What I’ve Learned About the Healthcare System

This coming Tuesday, Lord willing, Becca will be getting her hip repaired and she will start the long process of recovery. It’s been a long 7 months since all of this started, and we have learned a lot in that time. One of the areas that we had the most to learn about was how the health care system works. This is an incredibly relevant topic if you go by what I see in my news feeds. Just a couple years ago we started having our first experiences with health-care as adults, and I have to tell you it’s absolutely confounding to approach it unaware.

Costs

I originally thought that health-care worked like any other commercial industry where you go to a service provider, they quote you a price for a service, and you decide whether you want to get that service there. I was suprised to find out that getting a price out of a medical provider is nearly impossible, I felt like the medical providers expected us to trust these poorly understood entities (insurance companies) that will take care of things.

The role and nature of health insurance is not at all immediately obvious. The details of insurance policies are confusing and take a while to get your mind around. Having a high-deductible plan means that I essentially have to pay for everything out of pocket up to a certain amount every year. Finding out if a medical provider even accepts your insurance often takes too much work. I felt like we spent too much time worrying about the rules and procedures of navigating the system.

Some providers have been helpful, and the customer services agents at the end of the insurance company phone number try to be as informative as they can be. Unfortunately the pressure and frustration builds too quickly in overworked medical care providers and in the bewildered patients and family like me.

Information Technology

One way I think we can address some of the issues is through clear and open communication. And, I feel that the best way to facilitate communication in the modern era is through the internet. Apparently there has been some push to get the medical industry to digitize their systems in the next few years. I have my doubts about how well they will make that transition considering e-mail has been in use for 20 years and not a single medical care provider knows how to use it! They still fax papers to each other!  And trying to get two different medical providers to share information with each other, or with you is nearly impossible. “Oh, you want a lab at a hospital to send results to a doctor 300 miles away? You need get that doctor to call us and give us their fax number so we can send it. No, you cannot tell us what it is, we need to hear it from them.”

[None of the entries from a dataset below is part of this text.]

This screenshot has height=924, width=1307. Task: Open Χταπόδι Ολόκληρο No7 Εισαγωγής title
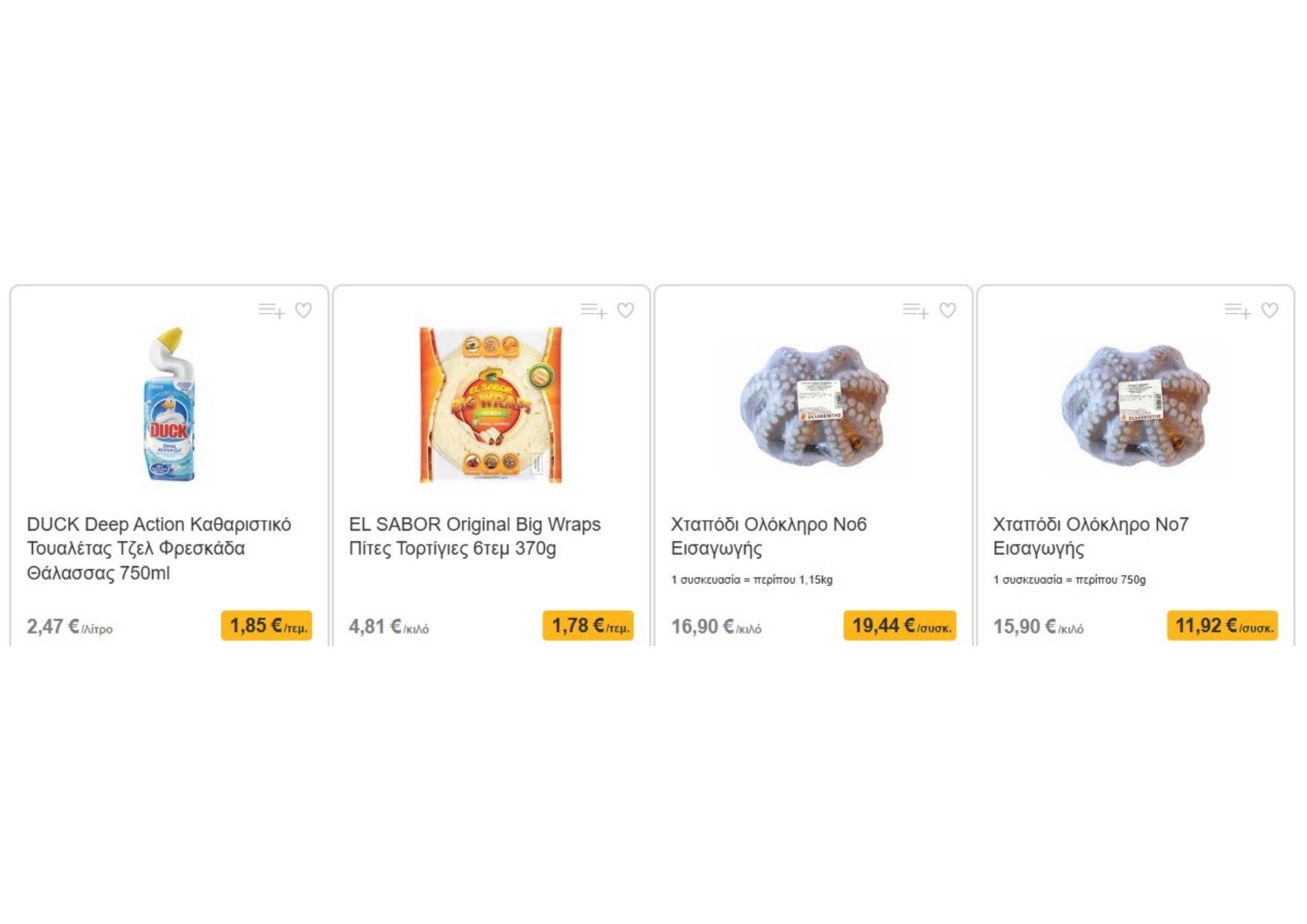coord(1091,537)
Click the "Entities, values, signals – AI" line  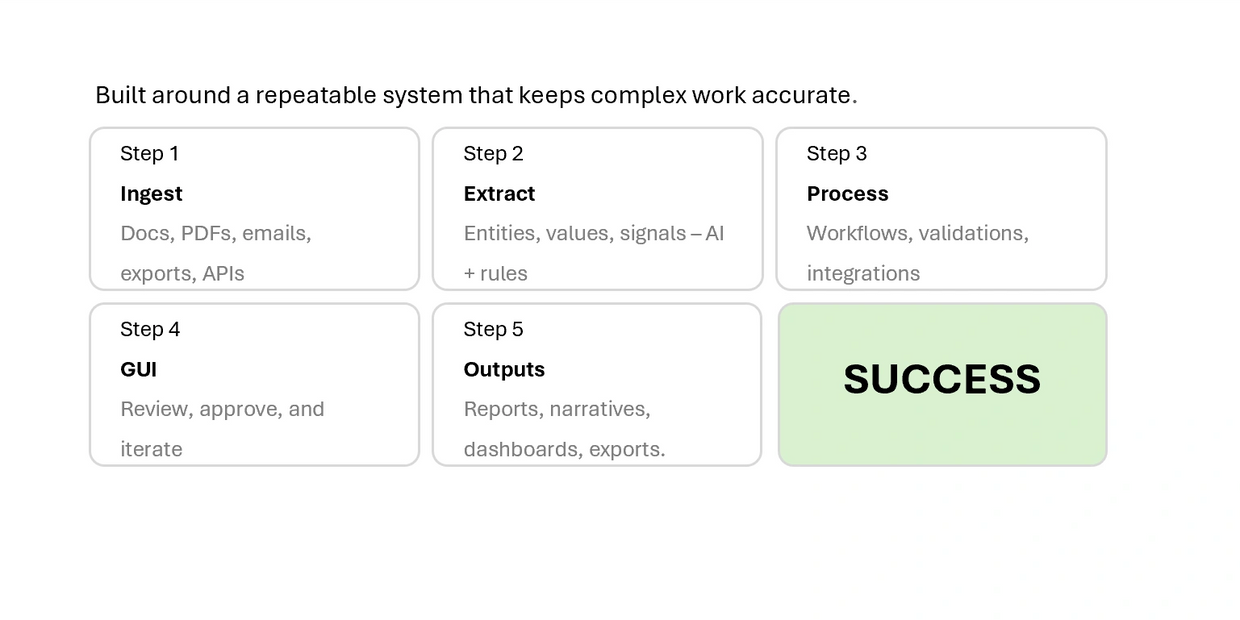[x=593, y=233]
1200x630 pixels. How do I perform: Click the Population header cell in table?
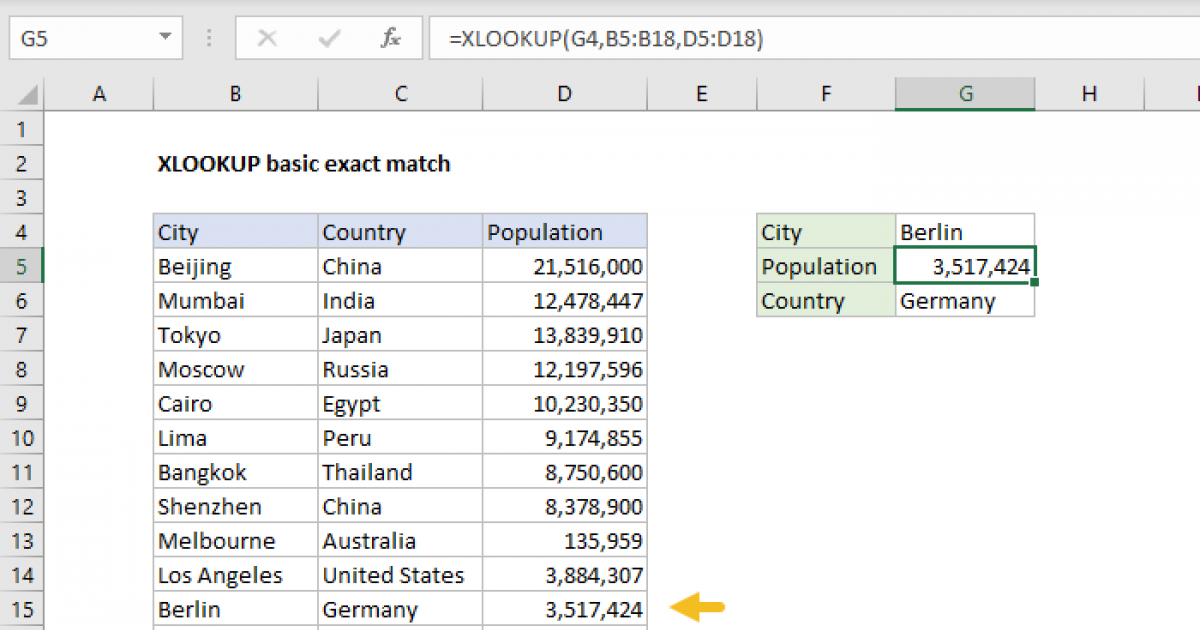(564, 233)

The potential efficiency and control offered by Google Health and Microsoft’s Health Vault seem like a fantastic idea. Let each person manage a central repository of their own information. This would let us each grant access to add or retrieve medical information from our personal files, as we see fit. This system stores medical images, prescriptions, immunizations. Everything is on paper records right now! I’d love to see more doctors utilizing information technology.

Conclusion

Anyway, we have many things figured out now… I think.  If you spend enough time on the phone pestering enough people, things will eventually get done. It’s a strange system. I don’t know that the government would be able to actually make things any better, but I encourage someone to do something, anything! Because the system that we have now, is less than optimal. I have sensed this frustration from other people I talk to. I wish I knew the right way to make it all improve, but all I can really offer is the perspective of someone who has just recently been introduced to the world of health-care, and found it bewildering.